DATASET EXCERPTS START

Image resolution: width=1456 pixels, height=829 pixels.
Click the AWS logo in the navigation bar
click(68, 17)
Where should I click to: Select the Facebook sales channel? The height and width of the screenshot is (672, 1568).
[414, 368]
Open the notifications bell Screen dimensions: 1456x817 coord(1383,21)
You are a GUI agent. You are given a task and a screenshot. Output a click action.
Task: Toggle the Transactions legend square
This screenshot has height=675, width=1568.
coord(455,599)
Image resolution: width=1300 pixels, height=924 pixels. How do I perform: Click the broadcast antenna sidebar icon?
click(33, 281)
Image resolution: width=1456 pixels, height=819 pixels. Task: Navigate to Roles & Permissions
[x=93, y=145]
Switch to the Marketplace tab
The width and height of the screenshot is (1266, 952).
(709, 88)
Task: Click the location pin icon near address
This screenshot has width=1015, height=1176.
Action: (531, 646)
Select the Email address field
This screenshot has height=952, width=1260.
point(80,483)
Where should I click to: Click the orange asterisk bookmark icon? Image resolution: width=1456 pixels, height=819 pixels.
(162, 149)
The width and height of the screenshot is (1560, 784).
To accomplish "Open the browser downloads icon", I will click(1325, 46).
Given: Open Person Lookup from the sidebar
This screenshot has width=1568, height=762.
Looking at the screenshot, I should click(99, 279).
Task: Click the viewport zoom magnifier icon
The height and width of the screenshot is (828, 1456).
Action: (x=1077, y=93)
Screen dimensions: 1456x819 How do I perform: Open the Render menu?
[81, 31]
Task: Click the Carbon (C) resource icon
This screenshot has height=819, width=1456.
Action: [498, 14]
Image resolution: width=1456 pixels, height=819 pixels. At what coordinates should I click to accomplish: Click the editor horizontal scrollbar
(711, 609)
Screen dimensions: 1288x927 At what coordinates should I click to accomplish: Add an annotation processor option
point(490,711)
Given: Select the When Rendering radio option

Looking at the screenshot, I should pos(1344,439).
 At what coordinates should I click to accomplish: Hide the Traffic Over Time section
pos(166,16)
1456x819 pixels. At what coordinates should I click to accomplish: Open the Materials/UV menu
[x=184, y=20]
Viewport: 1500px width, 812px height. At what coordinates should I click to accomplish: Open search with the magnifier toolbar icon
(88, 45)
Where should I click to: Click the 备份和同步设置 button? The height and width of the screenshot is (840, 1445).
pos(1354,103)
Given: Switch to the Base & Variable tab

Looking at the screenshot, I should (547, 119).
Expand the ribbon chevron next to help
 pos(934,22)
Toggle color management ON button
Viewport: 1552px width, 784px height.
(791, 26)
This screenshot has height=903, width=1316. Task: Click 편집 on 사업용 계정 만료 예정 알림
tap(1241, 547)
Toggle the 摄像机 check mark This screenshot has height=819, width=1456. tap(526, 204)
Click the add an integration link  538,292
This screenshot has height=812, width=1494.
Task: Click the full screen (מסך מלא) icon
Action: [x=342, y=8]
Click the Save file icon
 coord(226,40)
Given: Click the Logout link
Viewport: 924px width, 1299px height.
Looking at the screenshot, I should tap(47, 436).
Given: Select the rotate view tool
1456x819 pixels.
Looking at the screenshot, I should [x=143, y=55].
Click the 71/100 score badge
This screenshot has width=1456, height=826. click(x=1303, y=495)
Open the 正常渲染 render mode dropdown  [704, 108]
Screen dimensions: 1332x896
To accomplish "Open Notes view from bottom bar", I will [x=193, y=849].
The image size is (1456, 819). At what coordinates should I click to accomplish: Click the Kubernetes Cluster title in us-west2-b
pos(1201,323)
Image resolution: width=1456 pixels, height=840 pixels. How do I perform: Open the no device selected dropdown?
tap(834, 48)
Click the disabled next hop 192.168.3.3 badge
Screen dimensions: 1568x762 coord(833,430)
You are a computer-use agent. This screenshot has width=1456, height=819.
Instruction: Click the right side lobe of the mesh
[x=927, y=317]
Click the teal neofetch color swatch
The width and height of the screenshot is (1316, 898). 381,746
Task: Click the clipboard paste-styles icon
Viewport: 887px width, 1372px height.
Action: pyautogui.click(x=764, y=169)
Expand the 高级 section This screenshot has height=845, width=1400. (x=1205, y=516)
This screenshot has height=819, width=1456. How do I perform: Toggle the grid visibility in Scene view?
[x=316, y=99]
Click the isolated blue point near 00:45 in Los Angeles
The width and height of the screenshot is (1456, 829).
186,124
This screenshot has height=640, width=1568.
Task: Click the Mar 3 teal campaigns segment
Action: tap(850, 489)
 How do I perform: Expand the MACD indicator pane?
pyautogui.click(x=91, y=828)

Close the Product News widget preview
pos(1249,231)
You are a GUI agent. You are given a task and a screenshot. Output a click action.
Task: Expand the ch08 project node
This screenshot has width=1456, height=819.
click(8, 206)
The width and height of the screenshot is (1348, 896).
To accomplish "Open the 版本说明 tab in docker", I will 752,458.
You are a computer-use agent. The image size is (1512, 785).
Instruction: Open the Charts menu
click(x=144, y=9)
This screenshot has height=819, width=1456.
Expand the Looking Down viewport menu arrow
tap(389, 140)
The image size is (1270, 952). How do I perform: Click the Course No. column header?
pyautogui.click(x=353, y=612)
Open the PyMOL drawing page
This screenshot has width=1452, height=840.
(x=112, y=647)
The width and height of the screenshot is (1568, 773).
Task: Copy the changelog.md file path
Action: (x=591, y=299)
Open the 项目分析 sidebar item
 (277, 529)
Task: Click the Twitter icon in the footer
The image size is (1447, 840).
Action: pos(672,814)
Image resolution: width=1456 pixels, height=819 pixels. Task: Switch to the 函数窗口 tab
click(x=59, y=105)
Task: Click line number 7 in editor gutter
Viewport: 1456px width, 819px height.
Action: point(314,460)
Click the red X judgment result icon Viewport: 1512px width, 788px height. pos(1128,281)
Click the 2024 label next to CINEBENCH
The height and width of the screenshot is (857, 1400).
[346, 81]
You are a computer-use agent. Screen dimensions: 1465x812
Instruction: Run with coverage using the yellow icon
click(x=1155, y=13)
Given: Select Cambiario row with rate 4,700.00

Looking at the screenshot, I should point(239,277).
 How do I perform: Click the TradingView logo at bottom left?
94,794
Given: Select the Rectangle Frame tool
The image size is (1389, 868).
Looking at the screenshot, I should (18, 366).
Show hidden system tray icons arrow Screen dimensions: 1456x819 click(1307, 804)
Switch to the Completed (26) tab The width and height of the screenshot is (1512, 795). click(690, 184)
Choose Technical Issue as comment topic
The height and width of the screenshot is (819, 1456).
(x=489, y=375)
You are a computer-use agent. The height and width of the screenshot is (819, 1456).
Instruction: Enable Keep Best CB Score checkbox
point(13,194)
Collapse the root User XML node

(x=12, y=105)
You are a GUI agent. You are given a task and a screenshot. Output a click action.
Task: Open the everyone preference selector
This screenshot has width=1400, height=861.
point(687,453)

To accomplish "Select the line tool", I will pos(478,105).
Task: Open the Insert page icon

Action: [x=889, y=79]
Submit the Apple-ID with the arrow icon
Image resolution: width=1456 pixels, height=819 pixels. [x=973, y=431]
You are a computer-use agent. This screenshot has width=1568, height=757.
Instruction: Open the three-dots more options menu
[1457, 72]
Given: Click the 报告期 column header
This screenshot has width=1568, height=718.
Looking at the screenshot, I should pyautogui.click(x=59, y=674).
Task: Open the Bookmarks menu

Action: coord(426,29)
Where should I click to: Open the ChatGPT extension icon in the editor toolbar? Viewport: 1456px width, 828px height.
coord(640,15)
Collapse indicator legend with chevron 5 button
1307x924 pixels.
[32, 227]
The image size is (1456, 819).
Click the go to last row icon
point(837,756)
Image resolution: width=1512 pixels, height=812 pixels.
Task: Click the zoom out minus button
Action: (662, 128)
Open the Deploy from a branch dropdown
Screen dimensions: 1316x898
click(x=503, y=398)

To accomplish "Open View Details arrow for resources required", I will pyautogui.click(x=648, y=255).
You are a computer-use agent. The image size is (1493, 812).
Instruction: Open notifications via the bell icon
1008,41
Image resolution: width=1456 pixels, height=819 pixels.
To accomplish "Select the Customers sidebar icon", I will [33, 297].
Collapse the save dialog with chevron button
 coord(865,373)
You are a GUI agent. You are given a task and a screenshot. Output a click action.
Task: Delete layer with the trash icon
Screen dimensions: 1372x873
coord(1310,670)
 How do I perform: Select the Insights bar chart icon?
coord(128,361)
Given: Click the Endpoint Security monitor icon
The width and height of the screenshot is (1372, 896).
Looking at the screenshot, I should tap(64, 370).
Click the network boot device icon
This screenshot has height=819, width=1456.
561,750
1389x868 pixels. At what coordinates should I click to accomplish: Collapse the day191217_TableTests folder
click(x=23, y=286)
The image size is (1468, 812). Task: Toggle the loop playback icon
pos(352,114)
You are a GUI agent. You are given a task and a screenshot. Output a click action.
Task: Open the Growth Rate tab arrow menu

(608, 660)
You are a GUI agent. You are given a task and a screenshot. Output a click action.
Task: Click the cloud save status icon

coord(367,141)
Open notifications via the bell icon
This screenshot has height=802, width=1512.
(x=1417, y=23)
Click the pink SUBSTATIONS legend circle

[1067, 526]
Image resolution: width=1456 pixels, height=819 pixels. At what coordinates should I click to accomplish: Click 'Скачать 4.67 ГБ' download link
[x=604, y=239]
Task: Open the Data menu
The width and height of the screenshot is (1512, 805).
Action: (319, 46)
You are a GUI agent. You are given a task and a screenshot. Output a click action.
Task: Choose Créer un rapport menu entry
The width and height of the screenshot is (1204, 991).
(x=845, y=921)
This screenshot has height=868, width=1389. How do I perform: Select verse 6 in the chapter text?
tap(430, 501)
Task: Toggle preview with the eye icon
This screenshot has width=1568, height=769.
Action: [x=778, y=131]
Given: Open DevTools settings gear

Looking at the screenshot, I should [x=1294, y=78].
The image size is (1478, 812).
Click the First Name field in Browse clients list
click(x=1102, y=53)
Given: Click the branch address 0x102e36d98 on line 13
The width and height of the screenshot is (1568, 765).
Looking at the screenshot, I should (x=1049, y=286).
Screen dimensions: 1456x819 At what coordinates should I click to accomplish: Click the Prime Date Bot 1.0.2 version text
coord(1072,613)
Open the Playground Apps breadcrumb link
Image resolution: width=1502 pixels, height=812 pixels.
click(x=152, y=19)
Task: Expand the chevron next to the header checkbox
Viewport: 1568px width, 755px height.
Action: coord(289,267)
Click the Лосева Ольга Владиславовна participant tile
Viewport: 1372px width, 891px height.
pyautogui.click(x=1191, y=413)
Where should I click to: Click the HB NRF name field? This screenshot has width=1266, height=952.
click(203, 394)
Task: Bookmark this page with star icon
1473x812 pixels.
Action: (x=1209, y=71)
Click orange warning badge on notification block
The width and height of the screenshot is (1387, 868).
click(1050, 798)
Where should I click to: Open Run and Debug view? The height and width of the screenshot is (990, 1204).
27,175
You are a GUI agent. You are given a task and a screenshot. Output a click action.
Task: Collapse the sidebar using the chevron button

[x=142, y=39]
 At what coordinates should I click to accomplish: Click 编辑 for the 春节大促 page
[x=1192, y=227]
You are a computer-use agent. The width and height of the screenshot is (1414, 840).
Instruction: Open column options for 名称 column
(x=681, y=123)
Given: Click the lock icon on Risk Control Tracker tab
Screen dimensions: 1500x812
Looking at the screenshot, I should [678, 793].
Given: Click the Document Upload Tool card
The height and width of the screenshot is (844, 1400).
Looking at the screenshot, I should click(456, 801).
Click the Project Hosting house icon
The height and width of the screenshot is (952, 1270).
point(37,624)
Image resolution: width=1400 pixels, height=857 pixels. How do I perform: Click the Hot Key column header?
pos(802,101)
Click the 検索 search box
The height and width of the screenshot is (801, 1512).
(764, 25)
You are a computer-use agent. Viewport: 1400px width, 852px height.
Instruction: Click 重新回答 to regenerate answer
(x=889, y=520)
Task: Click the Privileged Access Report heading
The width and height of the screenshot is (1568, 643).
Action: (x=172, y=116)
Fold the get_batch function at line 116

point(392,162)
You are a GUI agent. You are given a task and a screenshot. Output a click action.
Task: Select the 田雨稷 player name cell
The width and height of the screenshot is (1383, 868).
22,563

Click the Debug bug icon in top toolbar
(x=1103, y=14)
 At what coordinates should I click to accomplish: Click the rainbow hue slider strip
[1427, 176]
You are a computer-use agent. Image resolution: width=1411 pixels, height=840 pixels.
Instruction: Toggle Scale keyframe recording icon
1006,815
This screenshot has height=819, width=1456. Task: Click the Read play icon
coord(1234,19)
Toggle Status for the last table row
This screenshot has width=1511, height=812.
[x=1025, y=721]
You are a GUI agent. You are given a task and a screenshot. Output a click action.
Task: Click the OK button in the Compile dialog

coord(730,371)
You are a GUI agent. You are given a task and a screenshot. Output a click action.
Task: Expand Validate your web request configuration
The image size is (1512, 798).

DATASET EXCERPTS END

## ACTIVITY
Report each line above that includes the string "computer".

## REPLY TO THE EXERCISE
You are a computer-use agent. This screenshot has width=1456, height=819.
You are a computer-use agent. The image size is (1512, 785).
You are a computer-use agent. Screen dimensions: 1465x812
You are a computer-use agent. The height and width of the screenshot is (819, 1456).
You are a computer-use agent. This screenshot has width=1568, height=757.
You are a computer-use agent. The image size is (1493, 812).
You are a computer-use agent. The width and height of the screenshot is (1414, 840).
You are a computer-use agent. Viewport: 1400px width, 852px height.
You are a computer-use agent. Image resolution: width=1411 pixels, height=840 pixels.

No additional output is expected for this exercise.